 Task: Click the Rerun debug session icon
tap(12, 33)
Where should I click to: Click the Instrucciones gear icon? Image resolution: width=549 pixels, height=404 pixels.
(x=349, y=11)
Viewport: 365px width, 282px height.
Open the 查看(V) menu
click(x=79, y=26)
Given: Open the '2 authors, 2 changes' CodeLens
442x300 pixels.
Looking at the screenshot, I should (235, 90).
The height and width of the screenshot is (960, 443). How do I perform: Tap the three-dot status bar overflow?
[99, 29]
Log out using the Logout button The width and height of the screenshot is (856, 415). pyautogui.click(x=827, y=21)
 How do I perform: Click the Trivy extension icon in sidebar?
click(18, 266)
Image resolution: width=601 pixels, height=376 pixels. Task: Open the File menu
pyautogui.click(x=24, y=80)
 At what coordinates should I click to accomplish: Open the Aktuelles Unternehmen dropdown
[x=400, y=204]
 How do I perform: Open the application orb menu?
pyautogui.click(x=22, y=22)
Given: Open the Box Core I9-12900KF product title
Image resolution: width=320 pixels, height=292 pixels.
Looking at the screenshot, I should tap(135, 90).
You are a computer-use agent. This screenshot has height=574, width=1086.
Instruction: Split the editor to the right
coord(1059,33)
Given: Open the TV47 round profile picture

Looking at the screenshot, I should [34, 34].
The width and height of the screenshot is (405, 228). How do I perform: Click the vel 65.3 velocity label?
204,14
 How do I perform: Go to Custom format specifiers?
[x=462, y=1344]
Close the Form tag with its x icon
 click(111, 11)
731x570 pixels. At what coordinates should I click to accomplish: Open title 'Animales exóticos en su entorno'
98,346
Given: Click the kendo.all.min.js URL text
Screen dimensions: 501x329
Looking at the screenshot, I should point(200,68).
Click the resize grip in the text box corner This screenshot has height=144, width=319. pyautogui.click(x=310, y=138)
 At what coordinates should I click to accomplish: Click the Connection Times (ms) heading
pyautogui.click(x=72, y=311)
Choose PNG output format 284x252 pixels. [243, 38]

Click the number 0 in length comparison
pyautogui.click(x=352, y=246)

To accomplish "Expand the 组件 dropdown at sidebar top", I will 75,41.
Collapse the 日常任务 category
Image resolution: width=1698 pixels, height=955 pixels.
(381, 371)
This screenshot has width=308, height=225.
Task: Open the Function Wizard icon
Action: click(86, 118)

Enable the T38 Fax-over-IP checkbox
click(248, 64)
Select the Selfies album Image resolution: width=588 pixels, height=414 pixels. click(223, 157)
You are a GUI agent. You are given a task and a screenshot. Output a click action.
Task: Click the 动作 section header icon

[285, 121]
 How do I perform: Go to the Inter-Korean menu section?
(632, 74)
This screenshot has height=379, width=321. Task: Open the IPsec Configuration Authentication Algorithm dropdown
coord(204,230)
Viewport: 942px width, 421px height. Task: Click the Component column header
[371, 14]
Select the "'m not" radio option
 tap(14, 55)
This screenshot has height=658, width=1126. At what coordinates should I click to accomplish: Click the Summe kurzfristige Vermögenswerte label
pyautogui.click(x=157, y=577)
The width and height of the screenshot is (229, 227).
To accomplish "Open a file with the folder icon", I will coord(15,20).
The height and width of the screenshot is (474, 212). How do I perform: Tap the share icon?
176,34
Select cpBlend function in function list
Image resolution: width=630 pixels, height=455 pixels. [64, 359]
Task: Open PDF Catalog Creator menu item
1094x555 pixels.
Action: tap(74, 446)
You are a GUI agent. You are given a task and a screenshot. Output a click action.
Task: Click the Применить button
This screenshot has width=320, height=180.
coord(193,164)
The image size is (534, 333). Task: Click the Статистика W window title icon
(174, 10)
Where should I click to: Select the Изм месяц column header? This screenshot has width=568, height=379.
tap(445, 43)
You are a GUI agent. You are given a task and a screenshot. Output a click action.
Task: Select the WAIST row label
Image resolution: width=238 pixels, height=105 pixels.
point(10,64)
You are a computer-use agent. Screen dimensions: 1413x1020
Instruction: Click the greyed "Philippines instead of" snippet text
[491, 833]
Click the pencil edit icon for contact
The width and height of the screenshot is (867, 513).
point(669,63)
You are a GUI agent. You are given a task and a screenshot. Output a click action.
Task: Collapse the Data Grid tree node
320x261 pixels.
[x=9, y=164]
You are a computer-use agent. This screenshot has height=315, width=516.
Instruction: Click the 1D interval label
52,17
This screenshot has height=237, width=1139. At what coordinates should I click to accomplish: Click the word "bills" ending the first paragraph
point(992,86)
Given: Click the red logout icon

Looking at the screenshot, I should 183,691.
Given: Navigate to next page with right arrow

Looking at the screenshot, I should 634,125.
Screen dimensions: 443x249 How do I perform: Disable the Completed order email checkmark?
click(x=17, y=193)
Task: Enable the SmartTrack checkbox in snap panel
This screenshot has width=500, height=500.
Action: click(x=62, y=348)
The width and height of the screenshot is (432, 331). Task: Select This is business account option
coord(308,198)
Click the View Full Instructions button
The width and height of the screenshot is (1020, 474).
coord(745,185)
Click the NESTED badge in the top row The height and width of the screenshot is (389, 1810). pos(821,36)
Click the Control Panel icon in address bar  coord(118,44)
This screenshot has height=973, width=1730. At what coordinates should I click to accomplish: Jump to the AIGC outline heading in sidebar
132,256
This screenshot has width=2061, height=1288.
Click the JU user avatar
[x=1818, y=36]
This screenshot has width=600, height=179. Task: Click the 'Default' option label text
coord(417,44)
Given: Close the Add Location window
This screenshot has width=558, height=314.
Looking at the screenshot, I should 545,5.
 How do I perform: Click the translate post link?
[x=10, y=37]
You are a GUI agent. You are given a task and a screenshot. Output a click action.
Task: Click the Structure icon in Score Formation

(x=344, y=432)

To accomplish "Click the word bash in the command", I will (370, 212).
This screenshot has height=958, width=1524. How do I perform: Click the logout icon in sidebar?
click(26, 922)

*-*-*

## [What is expected]
What is needed is an exact copy of all the data above.

## [Worked solution]
 Task: Click the Rerun debug session icon
tap(12, 33)
Where should I click to: Click the Instrucciones gear icon? Image resolution: width=549 pixels, height=404 pixels.
(x=349, y=11)
Viewport: 365px width, 282px height.
Open the 查看(V) menu
click(x=79, y=26)
Given: Open the '2 authors, 2 changes' CodeLens
442x300 pixels.
Looking at the screenshot, I should (235, 90).
The height and width of the screenshot is (960, 443). How do I perform: Tap the three-dot status bar overflow?
[99, 29]
Log out using the Logout button The width and height of the screenshot is (856, 415). pyautogui.click(x=827, y=21)
 How do I perform: Click the Trivy extension icon in sidebar?
click(18, 266)
Image resolution: width=601 pixels, height=376 pixels. Task: Open the File menu
pyautogui.click(x=24, y=80)
 At what coordinates should I click to accomplish: Open the Aktuelles Unternehmen dropdown
[x=400, y=204]
 How do I perform: Open the application orb menu?
pyautogui.click(x=22, y=22)
Given: Open the Box Core I9-12900KF product title
Image resolution: width=320 pixels, height=292 pixels.
Looking at the screenshot, I should tap(135, 90).
You are a computer-use agent. This screenshot has height=574, width=1086.
Instruction: Split the editor to the right
coord(1059,33)
Given: Open the TV47 round profile picture

Looking at the screenshot, I should [34, 34].
The width and height of the screenshot is (405, 228). How do I perform: Click the vel 65.3 velocity label?
204,14
 How do I perform: Go to Custom format specifiers?
[x=462, y=1344]
Close the Form tag with its x icon
 click(111, 11)
731x570 pixels. At what coordinates should I click to accomplish: Open title 'Animales exóticos en su entorno'
98,346
Given: Click the kendo.all.min.js URL text
Screen dimensions: 501x329
Looking at the screenshot, I should point(200,68).
Click the resize grip in the text box corner This screenshot has height=144, width=319. pyautogui.click(x=310, y=138)
 At what coordinates should I click to accomplish: Click the Connection Times (ms) heading
pyautogui.click(x=72, y=311)
Choose PNG output format 284x252 pixels. [243, 38]

Click the number 0 in length comparison
pyautogui.click(x=352, y=246)

To accomplish "Expand the 组件 dropdown at sidebar top", I will 75,41.
Collapse the 日常任务 category
Image resolution: width=1698 pixels, height=955 pixels.
(381, 371)
This screenshot has width=308, height=225.
Task: Open the Function Wizard icon
Action: click(86, 118)

Enable the T38 Fax-over-IP checkbox
click(248, 64)
Select the Selfies album Image resolution: width=588 pixels, height=414 pixels. click(223, 157)
You are a GUI agent. You are given a task and a screenshot. Output a click action.
Task: Click the 动作 section header icon

[285, 121]
 How do I perform: Go to the Inter-Korean menu section?
(632, 74)
This screenshot has height=379, width=321. Task: Open the IPsec Configuration Authentication Algorithm dropdown
coord(204,230)
Viewport: 942px width, 421px height. Task: Click the Component column header
[371, 14]
Select the "'m not" radio option
 tap(14, 55)
This screenshot has height=658, width=1126. At what coordinates should I click to accomplish: Click the Summe kurzfristige Vermögenswerte label
pyautogui.click(x=157, y=577)
The width and height of the screenshot is (229, 227).
To accomplish "Open a file with the folder icon", I will coord(15,20).
The height and width of the screenshot is (474, 212). How do I perform: Tap the share icon?
176,34
Select cpBlend function in function list
Image resolution: width=630 pixels, height=455 pixels. [64, 359]
Task: Open PDF Catalog Creator menu item
1094x555 pixels.
Action: tap(74, 446)
You are a GUI agent. You are given a task and a screenshot. Output a click action.
Task: Click the Применить button
This screenshot has width=320, height=180.
coord(193,164)
The image size is (534, 333). Task: Click the Статистика W window title icon
(174, 10)
Where should I click to: Select the Изм месяц column header? This screenshot has width=568, height=379.
tap(445, 43)
You are a GUI agent. You are given a task and a screenshot. Output a click action.
Task: Select the WAIST row label
Image resolution: width=238 pixels, height=105 pixels.
point(10,64)
You are a computer-use agent. Screen dimensions: 1413x1020
Instruction: Click the greyed "Philippines instead of" snippet text
[491, 833]
Click the pencil edit icon for contact
The width and height of the screenshot is (867, 513).
point(669,63)
You are a GUI agent. You are given a task and a screenshot. Output a click action.
Task: Collapse the Data Grid tree node
320x261 pixels.
[x=9, y=164]
You are a computer-use agent. This screenshot has height=315, width=516.
Instruction: Click the 1D interval label
52,17
This screenshot has height=237, width=1139. At what coordinates should I click to accomplish: Click the word "bills" ending the first paragraph
point(992,86)
Given: Click the red logout icon

Looking at the screenshot, I should 183,691.
Given: Navigate to next page with right arrow

Looking at the screenshot, I should 634,125.
Screen dimensions: 443x249 How do I perform: Disable the Completed order email checkmark?
click(x=17, y=193)
Task: Enable the SmartTrack checkbox in snap panel
This screenshot has width=500, height=500.
Action: click(x=62, y=348)
The width and height of the screenshot is (432, 331). Task: Select This is business account option
coord(308,198)
Click the View Full Instructions button
The width and height of the screenshot is (1020, 474).
coord(745,185)
Click the NESTED badge in the top row The height and width of the screenshot is (389, 1810). pos(821,36)
Click the Control Panel icon in address bar  coord(118,44)
This screenshot has height=973, width=1730. At what coordinates should I click to accomplish: Jump to the AIGC outline heading in sidebar
132,256
This screenshot has width=2061, height=1288.
Click the JU user avatar
[x=1818, y=36]
This screenshot has width=600, height=179. Task: Click the 'Default' option label text
coord(417,44)
Given: Close the Add Location window
This screenshot has width=558, height=314.
Looking at the screenshot, I should 545,5.
 How do I perform: Click the translate post link?
[x=10, y=37]
You are a GUI agent. You are given a task and a screenshot. Output a click action.
Task: Click the Structure icon in Score Formation

(x=344, y=432)

To accomplish "Click the word bash in the command", I will (370, 212).
This screenshot has height=958, width=1524. How do I perform: Click the logout icon in sidebar?
click(26, 922)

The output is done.